Huntington's disease is an autosomal dominant neurodegenerative disorder caused by CAG trinucleotide repeat expansion in the HTT gene on chromosome 4. The expanded mutant huntingtin protein produces progressive striatal degeneration — particularly affecting medium spiny neurons of the indirect pathway — with the clinical triad of motor, cognitive, and psychiatric symptoms.
Genetics: the HTT gene normally has fewer than 27 CAG repeats. Repeats 27-35 are intermediate and rarely produce disease. Repeats 36-39 have incomplete penetrance. Repeats 40+ produce HD with full penetrance. Larger expansions produce earlier onset (juvenile HD with very large expansions can present in childhood). Genetic anticipation — expansion tendency through paternal inheritance — produces earlier onset in successive generations.
Typical clinical course:
Prodromal phase — subtle motor signs (mild chorea, eye movement abnormalities), psychiatric symptoms (irritability, depression, apathy), mild cognitive changes (executive dysfunction) may precede clear motor onset by years.
Manifest disease — typical onset ages 30-50. Chorea (involuntary brief writhing movements), dystonia, dysarthria, dysphagia, gait abnormalities, eventual difficulty with all motor function.
Cognitive decline — executive dysfunction, processing speed slowing, eventual dementia. Memory typically less affected than in AD.

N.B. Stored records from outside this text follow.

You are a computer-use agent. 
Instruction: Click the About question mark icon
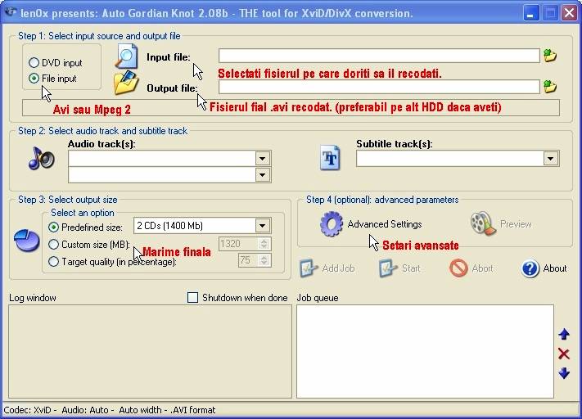coord(530,268)
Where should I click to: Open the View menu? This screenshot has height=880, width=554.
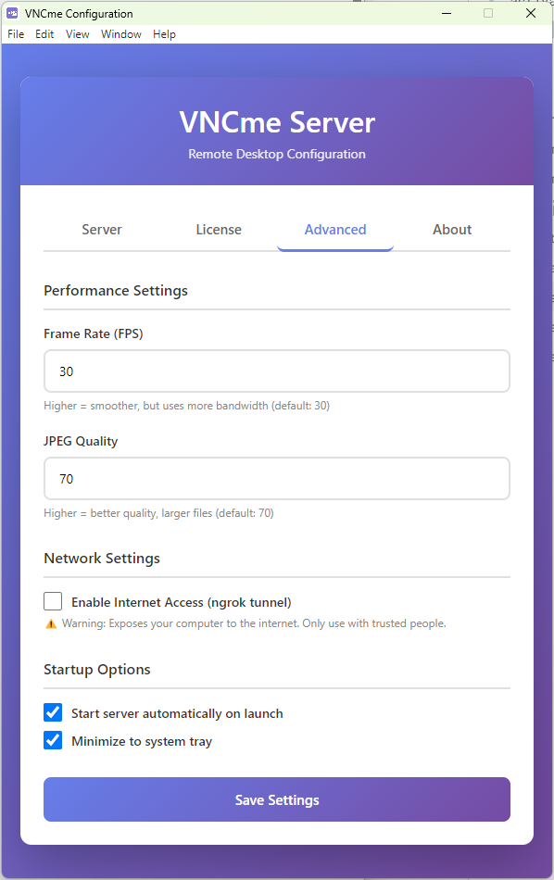point(77,34)
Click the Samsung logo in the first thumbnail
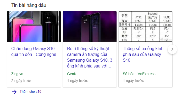 (48, 22)
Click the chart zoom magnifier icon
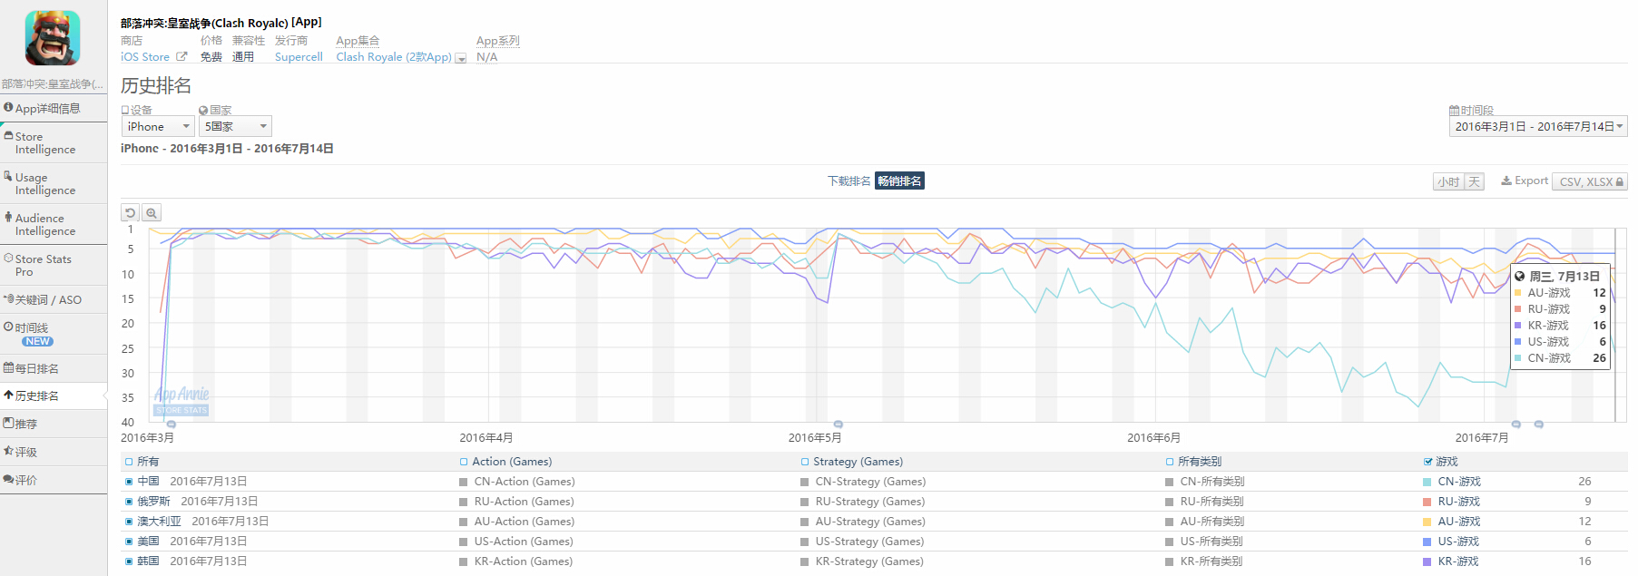This screenshot has width=1638, height=576. (x=152, y=213)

Psychiatric symptoms — depression (40-50% of patients, high suicide risk), irritability and aggression, apathy, anxiety, occasional psychosis, OCD features.

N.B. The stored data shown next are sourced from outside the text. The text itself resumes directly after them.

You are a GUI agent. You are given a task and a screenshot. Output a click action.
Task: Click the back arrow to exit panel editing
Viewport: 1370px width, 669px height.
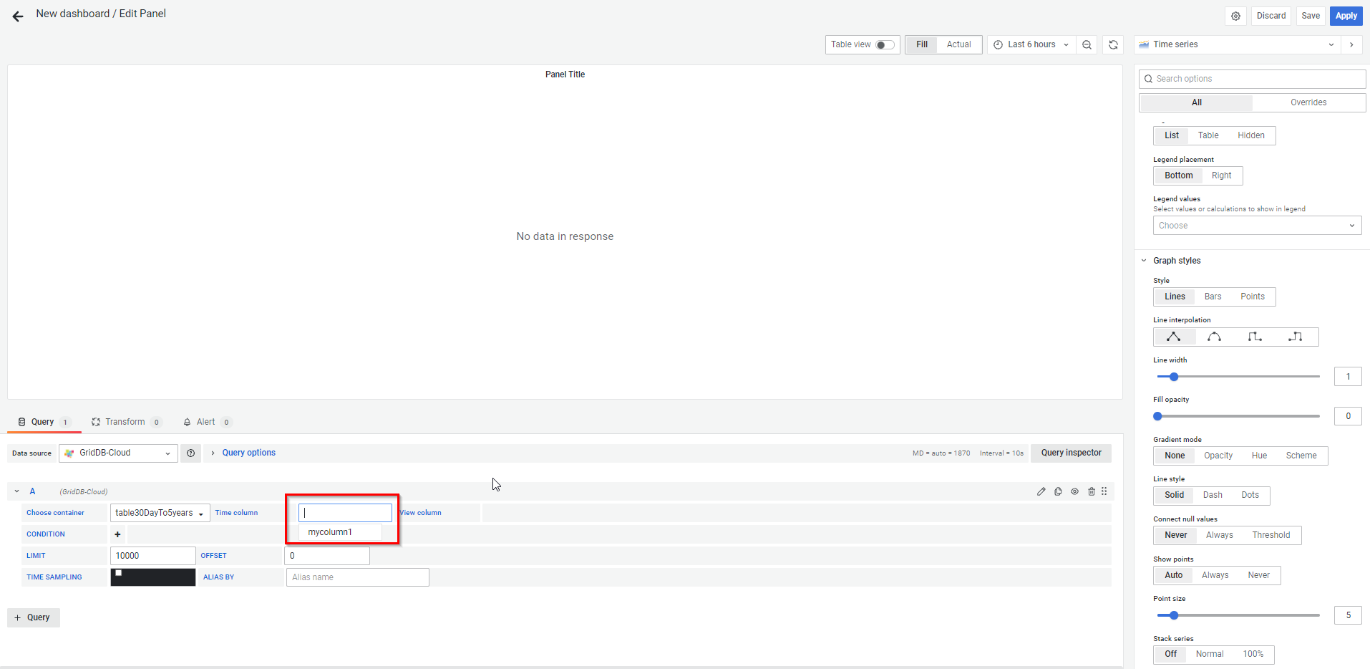pyautogui.click(x=18, y=16)
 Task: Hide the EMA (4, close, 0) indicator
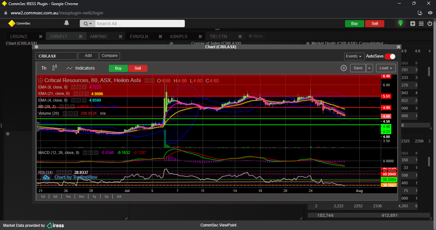click(x=73, y=100)
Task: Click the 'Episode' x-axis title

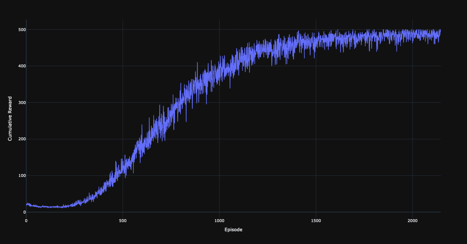Action: [x=233, y=230]
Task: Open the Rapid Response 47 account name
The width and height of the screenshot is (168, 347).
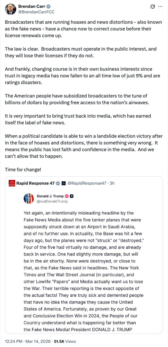Action: (35, 183)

Late stages — severe motor disability, dementia, bedridden state, death typically 15-20 years after motor onset, often from aspiration pneumonia or complications.
The neuroanatomy: striatal degeneration begins in the caudate and putamen. Indirect pathway medium spiny neurons are preferentially affected — explaining the chorea (loss of motor program suppression, opposite of Parkinson's). As disease progresses, both pathways degenerate, producing a mixed motor picture with later parkinsonian features.

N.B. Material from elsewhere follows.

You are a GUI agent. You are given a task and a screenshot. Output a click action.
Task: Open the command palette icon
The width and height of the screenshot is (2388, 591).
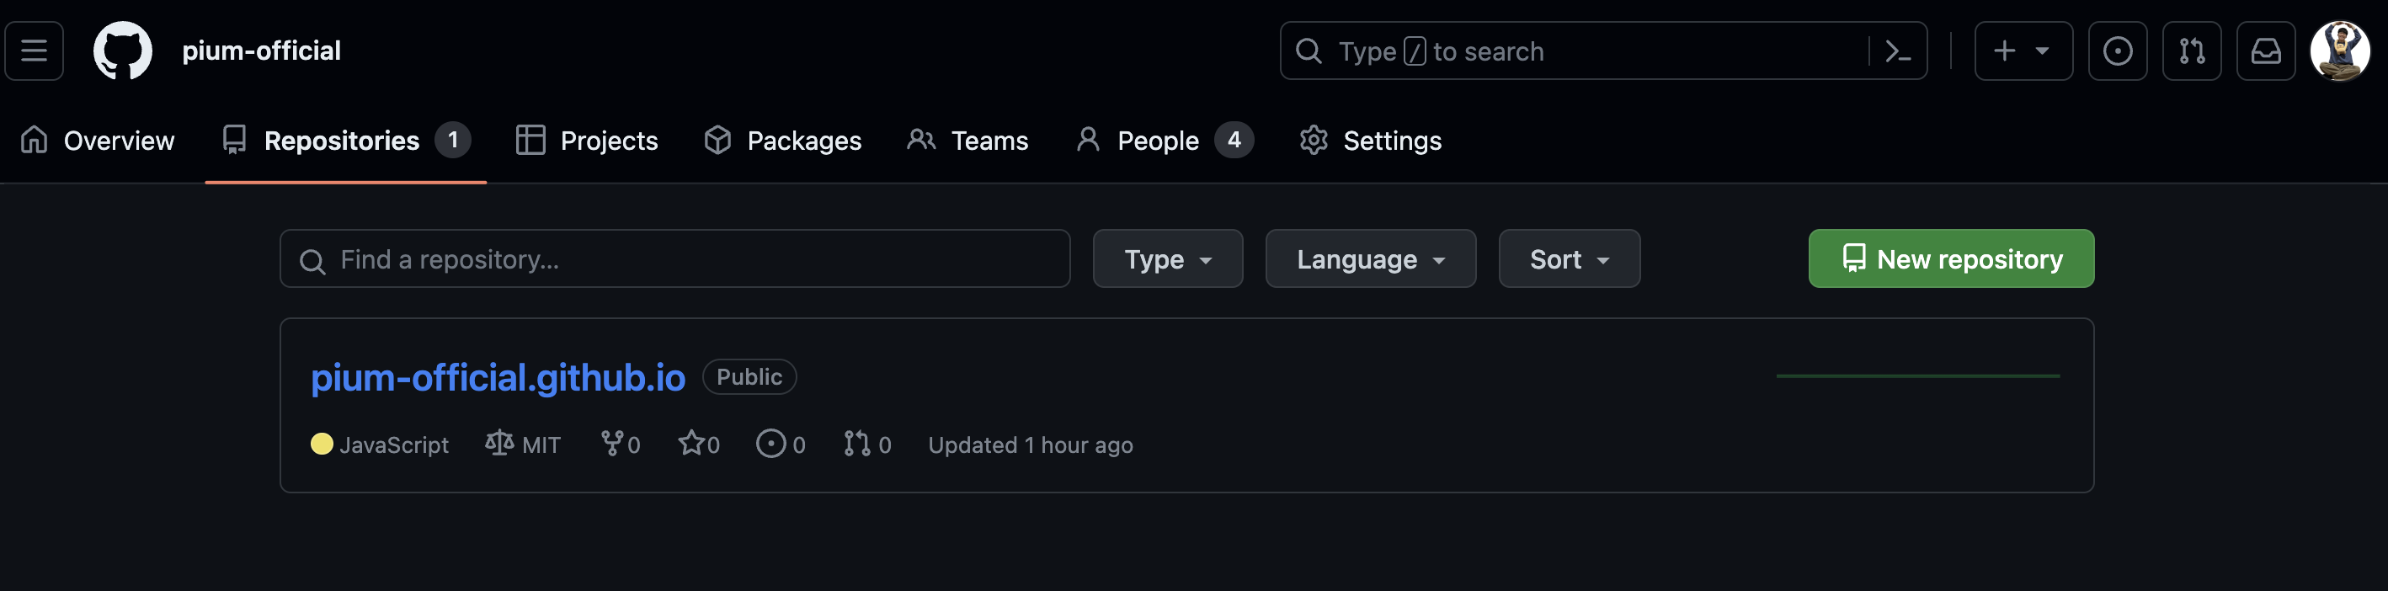(1898, 51)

Treatment is symptomatic — no disease-modifying therapy yet.
For chorea: tetrabenazine, deutetrabenazine, valbenazine (VMAT2 inhibitors that deplete presynaptic dopamine). Reduce chorea but can worsen depression.
For depression and suicidality (high priority): SSRIs, careful safety planning, monitoring.
For irritability/aggression: SSRIs first-line, atypical antipsychotics for severe symptoms, mood stabilizers in some cases.
For psychosis: antipsychotics (atypicals preferred to minimize movement worsening).
Genetic testing and counseling: predictive testing for at-risk individuals requires extensive pre-test counseling. Considerations: psychological readiness, insurance implications, reproductive decision-making, suicide risk on receiving positive results (small but real), absence of disease-modifying treatment. Many at-risk individuals choose not to test. Specialty genetic counseling with HD experience is standard.
Reproductive options for known mutation carriers: preimplantation genetic diagnosis allows unaffected embryos to be selected through IVF. Substantial financial and emotional cost. Decisions are personal.
When you encounter a Huntington's patient or at-risk family member, the framework requires sensitivity. The disease is currently devastating; care emphasizes quality of life, symptom management, and family support. Disease-modifying therapies are in development (antisense oligonucleotides targeting huntingtin mRNA) — the trajectory may change.